Even before you enter a museum or gallery, your devices will be gathering data based on your conversations at home. When you remark to your partner, “We should really take the kids to the Museum of Science,” your personal artificial intelligence assistant will start checking calendars, schedules, modes of transportation, and the interests of your family members. Knowing that Tommy loves dinosaurs, it will notice the upcoming opening of a new fossil exhibit. It will scan for days when you have no meetings scheduled for work, and cross-check traffic projections. By the time you ask, “When’s a good time to go to the Museum of Science?”  it will promptly reply “Friday, the 24th of next month, at 2 pm.” 

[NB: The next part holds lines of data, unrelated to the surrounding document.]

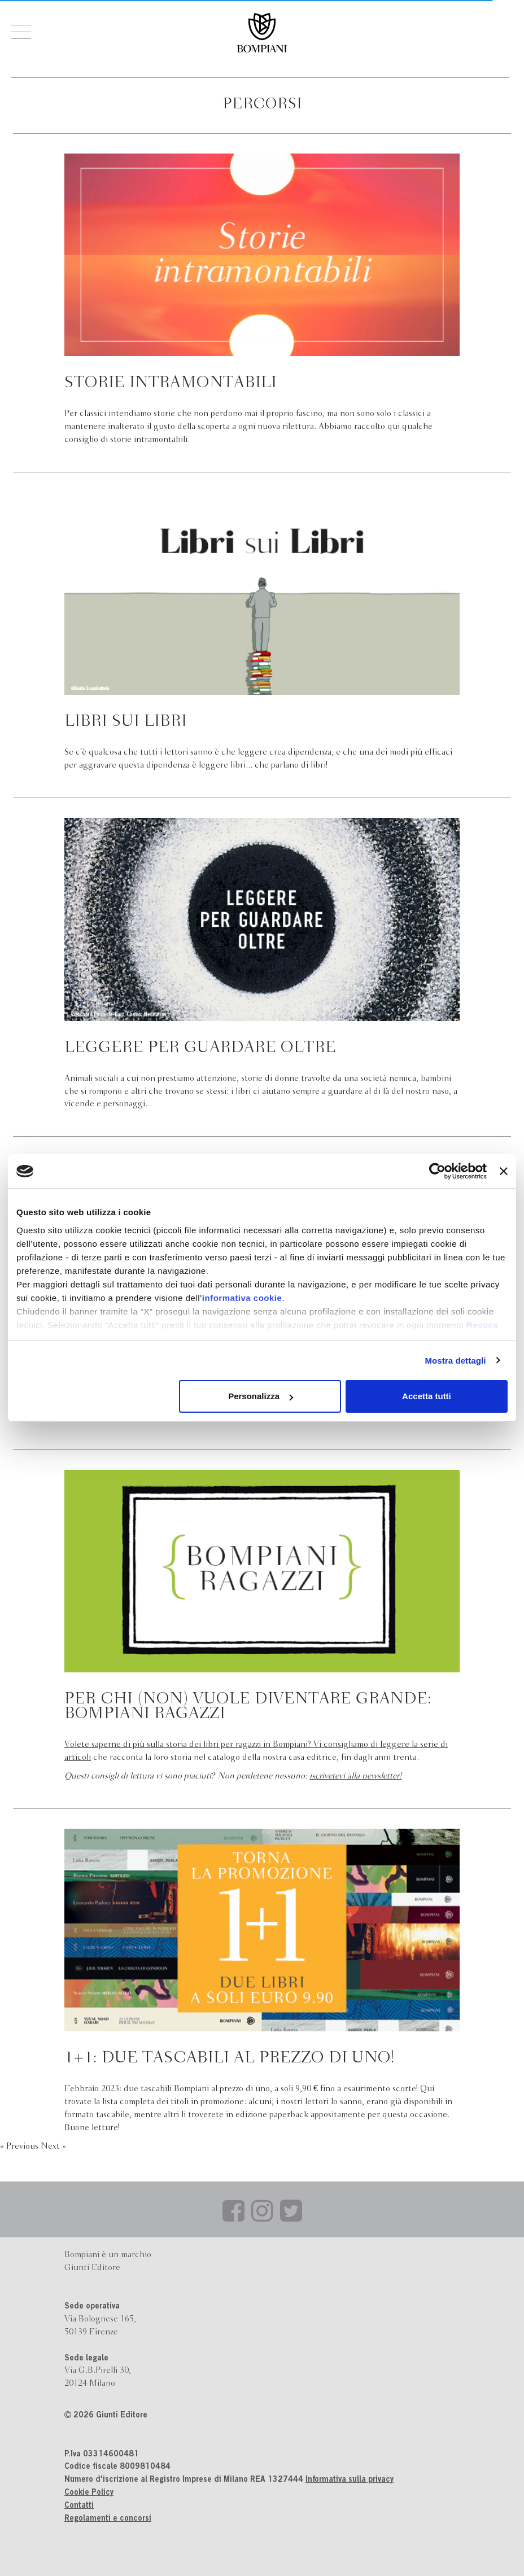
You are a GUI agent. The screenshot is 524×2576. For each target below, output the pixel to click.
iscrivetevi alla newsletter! (355, 1776)
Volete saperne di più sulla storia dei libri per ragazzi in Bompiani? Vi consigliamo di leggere (238, 1745)
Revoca (482, 1325)
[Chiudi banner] (504, 1171)
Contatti (79, 2506)
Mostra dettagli (455, 1360)
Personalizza (260, 1396)
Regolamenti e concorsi (107, 2519)
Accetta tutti (426, 1396)
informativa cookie (242, 1298)
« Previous (20, 2146)
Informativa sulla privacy (349, 2480)
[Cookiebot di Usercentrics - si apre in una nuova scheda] (437, 1171)
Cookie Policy (88, 2493)
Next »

Connected devices will be directly integrated into the fabric of museums and exhibits of every kind. When patrons walk through the doors with their own connected devices, the transfer of information will happen unobtrusively.  Museums will use the collected data to personalize the experience of any patron that visits for a tour. Don’t like to read the labels? No problem – an audio clip will play as you stop in front of the artwork. Not sure of the time period in which the work was made? Simply look at the art and ask, “When’s this from?” aloud—the audio will play automatically. Want to experience a museum visit the ‘old-fashioned way’, i.e. a very basic walking tour? Then that’s what will be offered to you because the museum will have saved your preferences from previous visits.